Campaign Silo: McCain on choice, Obama ad on (g)Reed
Two posts at the Campaign Silo today:
-John McCain was for choice before he was against it. Some liberals mistake John McCain's vacillation for moderation, but Sarah Blustain isn't fooled.
-New Obama ad hits McCain on ties to (g)Reed. New TV spot takes McCain to task for taking Ralph Reed's money.


I still don't get your argument about McCain and choice. If it were a Democrat who was vacillating on health care or on choice, you wouldn't say he's basically pro-choice; you'd lambast him for selling out a woman's right to choose. Remember how Greenwald bashed Obama for voting once against civil liberties?
Posted by: Alon Levy | August 21, 2008 at 11:34 PM
I'm not saying he's basically pro-choice. I'm saying his rhetoric changes to fit the situation.
If you look at his voting record, he votes like someone who is very comfortable restricting women's reproductive freedom. However, his voting record is not nearly as restrictive as you'd expect from someone who literally believed what McCain said to Rick Warren about every fertilized ovum being a baby with human rights. For example, McCain wouldn't support stem cell research.
I believe John McCain, if he were president, would give the fundies their conservative judges if it's expedient politically--which it probably would be.
Posted by: Lindsay Beyerstein | August 22, 2008 at 12:20 AM
My guess is that McCain is anti-choice the way most American conservatives are anti-choice. They don't really believe that embryos are people with rights. That's just hokum to get the rubes riled up.
Mainstream conservative anti-choicers simply feel more comfortable with the legal system regulating women's bodies than they do when women and their doctors are allowed to make those choices.

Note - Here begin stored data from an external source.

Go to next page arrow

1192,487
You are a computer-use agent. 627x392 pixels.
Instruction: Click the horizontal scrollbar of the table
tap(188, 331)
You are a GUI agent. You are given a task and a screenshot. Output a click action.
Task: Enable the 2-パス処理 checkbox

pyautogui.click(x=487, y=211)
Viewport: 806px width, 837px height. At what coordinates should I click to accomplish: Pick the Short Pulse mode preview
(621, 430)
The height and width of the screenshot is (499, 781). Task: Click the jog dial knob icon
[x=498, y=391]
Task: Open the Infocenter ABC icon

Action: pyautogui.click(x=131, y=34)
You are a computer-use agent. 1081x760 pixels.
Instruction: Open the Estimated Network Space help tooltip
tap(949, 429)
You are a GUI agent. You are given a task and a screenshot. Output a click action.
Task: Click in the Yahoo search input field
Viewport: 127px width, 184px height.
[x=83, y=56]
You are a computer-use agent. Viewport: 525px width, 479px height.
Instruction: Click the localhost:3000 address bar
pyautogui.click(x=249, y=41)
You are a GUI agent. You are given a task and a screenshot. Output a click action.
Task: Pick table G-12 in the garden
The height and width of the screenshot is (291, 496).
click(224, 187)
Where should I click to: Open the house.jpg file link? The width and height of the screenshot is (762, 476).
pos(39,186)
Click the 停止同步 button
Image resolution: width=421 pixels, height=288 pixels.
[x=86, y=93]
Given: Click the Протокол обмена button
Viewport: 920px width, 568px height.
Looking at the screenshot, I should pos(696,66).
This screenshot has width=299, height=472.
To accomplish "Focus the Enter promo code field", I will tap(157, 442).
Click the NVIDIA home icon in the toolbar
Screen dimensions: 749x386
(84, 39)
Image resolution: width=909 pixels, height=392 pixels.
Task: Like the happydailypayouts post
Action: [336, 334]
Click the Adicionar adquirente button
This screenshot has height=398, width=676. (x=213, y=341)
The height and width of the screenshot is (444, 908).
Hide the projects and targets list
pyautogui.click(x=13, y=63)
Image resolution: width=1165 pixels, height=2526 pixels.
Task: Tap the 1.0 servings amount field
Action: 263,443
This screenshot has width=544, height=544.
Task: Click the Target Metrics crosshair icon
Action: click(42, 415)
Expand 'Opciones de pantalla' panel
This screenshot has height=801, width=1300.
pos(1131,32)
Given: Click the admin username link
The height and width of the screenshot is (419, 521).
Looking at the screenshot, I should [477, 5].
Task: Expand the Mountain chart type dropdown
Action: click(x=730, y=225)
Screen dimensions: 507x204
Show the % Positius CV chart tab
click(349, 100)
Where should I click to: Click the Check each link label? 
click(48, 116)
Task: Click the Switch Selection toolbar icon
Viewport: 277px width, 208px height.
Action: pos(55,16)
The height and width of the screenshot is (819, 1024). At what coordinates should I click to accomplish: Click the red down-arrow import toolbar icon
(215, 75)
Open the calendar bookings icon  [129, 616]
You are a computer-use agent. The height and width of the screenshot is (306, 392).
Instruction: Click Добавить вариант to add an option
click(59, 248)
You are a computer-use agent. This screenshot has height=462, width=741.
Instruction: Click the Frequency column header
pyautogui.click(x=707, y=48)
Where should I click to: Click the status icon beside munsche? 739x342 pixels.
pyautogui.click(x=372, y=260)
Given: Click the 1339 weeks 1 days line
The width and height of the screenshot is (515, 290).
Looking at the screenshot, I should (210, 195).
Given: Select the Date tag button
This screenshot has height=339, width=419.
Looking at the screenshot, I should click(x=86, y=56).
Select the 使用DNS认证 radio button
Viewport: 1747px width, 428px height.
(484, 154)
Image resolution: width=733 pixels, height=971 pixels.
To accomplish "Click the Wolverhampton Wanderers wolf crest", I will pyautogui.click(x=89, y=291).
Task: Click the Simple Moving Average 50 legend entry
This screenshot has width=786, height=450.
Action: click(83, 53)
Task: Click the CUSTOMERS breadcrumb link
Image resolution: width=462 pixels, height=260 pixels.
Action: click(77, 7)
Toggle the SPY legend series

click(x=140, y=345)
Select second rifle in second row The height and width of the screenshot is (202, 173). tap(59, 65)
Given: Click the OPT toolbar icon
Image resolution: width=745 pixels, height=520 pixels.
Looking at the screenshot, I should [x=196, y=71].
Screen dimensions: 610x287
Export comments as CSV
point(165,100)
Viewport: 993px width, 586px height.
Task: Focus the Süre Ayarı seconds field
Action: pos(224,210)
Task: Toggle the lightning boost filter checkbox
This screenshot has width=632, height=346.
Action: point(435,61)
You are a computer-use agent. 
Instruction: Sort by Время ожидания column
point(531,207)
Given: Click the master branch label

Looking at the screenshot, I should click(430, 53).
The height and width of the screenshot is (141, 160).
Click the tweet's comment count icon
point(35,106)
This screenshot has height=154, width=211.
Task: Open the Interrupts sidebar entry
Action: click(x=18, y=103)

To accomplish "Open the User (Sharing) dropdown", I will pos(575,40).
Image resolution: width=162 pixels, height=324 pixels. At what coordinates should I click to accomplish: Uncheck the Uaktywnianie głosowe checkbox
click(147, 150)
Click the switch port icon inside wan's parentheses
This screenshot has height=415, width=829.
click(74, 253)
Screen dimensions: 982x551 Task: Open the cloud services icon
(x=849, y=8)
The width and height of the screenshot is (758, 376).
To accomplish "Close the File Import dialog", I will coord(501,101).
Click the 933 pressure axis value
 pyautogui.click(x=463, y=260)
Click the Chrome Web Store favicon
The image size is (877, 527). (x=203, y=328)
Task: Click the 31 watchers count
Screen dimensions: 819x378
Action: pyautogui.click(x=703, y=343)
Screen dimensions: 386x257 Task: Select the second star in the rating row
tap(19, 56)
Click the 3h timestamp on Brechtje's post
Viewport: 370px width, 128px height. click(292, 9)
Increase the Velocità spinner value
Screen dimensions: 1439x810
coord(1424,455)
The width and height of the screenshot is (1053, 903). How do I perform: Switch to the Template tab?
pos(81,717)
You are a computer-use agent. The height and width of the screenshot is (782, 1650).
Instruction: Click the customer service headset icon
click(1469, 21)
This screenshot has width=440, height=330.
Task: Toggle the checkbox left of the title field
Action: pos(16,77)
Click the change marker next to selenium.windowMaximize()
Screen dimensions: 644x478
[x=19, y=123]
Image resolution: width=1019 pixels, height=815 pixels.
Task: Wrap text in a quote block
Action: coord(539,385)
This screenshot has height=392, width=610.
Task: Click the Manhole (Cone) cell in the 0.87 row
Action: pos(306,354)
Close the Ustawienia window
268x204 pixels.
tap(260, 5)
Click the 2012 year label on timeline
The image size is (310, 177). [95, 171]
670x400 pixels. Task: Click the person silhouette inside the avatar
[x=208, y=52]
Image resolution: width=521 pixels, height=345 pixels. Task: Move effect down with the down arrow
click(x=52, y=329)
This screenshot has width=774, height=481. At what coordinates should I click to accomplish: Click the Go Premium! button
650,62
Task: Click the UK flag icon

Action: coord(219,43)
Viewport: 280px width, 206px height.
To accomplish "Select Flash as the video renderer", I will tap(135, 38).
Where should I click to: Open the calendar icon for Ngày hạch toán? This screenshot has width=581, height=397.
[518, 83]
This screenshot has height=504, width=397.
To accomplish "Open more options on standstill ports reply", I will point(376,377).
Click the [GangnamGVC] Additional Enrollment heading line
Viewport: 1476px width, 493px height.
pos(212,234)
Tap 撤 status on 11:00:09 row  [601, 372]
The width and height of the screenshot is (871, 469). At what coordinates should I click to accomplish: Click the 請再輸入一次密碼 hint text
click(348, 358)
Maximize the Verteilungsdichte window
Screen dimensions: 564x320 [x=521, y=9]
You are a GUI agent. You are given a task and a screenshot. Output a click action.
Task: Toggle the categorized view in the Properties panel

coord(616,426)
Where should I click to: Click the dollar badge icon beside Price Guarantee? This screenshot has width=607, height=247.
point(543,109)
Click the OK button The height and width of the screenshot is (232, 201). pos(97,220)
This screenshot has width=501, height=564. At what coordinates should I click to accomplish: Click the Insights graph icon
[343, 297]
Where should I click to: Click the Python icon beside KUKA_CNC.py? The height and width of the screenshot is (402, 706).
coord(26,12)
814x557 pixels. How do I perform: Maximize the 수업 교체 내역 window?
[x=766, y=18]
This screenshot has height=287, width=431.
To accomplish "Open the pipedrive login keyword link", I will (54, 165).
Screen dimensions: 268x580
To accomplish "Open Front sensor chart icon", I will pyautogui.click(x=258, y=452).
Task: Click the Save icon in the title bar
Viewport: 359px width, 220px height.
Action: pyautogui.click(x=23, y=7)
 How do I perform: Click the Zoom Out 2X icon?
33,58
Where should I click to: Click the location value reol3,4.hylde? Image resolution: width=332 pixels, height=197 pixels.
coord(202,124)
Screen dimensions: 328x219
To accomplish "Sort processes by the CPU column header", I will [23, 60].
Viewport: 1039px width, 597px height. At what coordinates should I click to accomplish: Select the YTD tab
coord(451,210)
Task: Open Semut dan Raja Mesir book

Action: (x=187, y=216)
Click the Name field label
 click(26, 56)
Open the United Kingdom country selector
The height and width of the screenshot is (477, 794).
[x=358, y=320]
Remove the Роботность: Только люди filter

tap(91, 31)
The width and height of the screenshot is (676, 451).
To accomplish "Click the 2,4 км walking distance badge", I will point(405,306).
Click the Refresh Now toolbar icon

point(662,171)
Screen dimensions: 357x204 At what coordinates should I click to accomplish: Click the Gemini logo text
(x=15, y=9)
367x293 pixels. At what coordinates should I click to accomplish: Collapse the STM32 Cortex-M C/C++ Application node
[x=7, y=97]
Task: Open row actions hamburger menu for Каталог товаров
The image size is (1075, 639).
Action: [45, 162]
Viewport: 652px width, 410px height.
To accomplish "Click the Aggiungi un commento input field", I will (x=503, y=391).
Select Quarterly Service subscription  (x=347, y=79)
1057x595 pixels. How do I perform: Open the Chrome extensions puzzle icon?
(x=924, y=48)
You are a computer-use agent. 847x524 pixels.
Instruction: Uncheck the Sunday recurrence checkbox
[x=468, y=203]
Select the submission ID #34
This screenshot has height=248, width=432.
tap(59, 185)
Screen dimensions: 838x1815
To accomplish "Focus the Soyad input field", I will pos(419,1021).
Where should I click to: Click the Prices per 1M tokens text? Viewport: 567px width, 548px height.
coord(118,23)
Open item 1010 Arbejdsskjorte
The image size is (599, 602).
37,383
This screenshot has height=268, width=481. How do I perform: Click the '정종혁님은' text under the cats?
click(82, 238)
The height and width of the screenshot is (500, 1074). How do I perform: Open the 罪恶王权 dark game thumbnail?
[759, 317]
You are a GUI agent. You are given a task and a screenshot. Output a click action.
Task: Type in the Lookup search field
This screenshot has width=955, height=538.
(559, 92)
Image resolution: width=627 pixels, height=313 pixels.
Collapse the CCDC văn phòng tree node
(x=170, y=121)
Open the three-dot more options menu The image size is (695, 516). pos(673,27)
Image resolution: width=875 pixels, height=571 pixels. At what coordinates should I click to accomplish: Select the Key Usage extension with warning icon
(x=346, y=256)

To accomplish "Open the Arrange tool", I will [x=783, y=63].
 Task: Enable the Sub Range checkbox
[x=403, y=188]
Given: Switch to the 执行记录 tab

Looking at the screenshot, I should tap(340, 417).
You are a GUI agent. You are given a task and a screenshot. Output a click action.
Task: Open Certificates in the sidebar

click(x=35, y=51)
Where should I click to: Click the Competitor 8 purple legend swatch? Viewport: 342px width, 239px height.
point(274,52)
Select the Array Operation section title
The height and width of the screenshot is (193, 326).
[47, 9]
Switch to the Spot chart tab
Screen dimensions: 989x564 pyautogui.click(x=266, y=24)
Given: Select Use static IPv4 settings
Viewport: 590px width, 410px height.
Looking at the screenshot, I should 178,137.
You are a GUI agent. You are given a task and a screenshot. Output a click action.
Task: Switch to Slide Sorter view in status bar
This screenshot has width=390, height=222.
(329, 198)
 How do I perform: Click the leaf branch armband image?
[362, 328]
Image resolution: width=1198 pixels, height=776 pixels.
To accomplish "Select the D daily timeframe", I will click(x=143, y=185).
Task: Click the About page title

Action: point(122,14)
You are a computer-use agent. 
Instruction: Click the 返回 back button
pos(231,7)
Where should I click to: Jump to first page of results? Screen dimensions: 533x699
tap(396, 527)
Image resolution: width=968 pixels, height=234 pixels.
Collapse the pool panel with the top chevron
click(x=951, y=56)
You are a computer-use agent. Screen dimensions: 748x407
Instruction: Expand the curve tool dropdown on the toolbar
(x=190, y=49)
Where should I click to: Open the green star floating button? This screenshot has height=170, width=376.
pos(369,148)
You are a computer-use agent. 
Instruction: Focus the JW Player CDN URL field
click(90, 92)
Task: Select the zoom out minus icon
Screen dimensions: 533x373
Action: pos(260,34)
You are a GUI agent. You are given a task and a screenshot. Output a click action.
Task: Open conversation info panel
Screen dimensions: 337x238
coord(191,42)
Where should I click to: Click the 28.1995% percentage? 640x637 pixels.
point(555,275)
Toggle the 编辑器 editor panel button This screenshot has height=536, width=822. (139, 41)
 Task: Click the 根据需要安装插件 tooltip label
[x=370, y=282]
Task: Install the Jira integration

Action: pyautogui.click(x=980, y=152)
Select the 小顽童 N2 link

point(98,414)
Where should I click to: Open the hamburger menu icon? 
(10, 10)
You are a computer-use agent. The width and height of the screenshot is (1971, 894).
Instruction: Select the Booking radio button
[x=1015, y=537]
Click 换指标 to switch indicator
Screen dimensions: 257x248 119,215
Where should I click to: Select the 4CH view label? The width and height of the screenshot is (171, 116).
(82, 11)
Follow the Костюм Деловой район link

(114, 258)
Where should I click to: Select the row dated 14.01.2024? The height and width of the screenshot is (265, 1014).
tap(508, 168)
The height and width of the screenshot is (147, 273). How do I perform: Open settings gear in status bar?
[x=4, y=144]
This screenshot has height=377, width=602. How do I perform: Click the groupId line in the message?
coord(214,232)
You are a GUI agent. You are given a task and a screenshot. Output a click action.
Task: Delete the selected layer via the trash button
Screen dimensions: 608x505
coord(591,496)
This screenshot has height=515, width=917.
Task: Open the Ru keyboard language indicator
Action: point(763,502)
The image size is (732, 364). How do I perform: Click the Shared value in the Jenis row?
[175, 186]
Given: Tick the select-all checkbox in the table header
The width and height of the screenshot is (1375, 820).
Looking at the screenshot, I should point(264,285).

My main point in the FDL post was that McCain is vacillating. I'm arguing that voters shouldn't assume that these flip flops indicate a preference for moderate abortion policy. On the contrary, he flip flops because he's willing to do whatever it takes to get elected, including throwing women under the bus.
Posted by: Lindsay Beyerstein | August 22, 2008 at 12:28 AM
But most Americans don't want Roe overturned. The mere mention of this judicial precedent increases support for choice by 10-15 percentage points. Appointing a Bork isn't going to endear McCain to the public. Remember that Bush, who has roots in the Evangelical community, ended up appointing two people who refused to sign a concurrence saying Roe was wrongly decided. McCain, who has none, will probably not appoint significantly more conservative people.
The issue of vacillation is different, and there you're right. The Republicans don't give a damn about the issue, with the exception of true Evangelicals like Brownback and Huckabee. The pro-life roots of many mainstream Republicans are very shallow - for example, Bush Sr. was pro-choice until Reagan nominated him as his running mate, when he changed his position to be in line with that of the top of the ticket.
However, that is true for both parties. I haven't seen any evidence that Obama (or most other Democrats) cares deeply about the issue. I haven't seen much evidence that he doesn't, unlike with McCain, but for what it's worth, his appeal to Evangelicals worries me. He's probably going to govern as more pro-choice than McCain, but the difference isn't like between night and day.
When politicians flip-flop so much on an issue, the only differences in terms of what you can expect between that and moderation are predictability, and competence. A principled moderate is more predictable and competent than a flip-flopper. However, with abortion there's no competence component, and even people who seem principled are all over the map when it comes to governing.